╭─ Listed entries
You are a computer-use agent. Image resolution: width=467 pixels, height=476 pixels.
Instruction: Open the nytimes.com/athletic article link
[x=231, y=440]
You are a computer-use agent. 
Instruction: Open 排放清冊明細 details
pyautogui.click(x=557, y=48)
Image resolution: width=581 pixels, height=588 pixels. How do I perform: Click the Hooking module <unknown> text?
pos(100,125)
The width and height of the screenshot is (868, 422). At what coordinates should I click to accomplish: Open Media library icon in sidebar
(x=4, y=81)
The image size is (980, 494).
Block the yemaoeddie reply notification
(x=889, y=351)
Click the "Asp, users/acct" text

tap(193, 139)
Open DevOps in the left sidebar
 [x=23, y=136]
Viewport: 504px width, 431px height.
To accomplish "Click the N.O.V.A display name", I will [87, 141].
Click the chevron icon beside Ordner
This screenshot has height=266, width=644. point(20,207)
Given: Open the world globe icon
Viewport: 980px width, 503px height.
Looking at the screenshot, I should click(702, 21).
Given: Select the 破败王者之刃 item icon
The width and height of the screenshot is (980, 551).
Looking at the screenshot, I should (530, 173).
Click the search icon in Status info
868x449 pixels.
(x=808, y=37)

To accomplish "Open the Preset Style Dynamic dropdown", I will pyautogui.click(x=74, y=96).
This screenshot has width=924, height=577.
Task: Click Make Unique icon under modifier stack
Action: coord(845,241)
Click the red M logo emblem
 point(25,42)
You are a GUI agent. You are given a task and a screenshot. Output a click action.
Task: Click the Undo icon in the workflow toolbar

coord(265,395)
╰─
To do =
Search the data for the string "computer". List each line that has it.

Written answer =
You are a computer-use agent. Image resolution: width=467 pixels, height=476 pixels.
You are a computer-use agent. 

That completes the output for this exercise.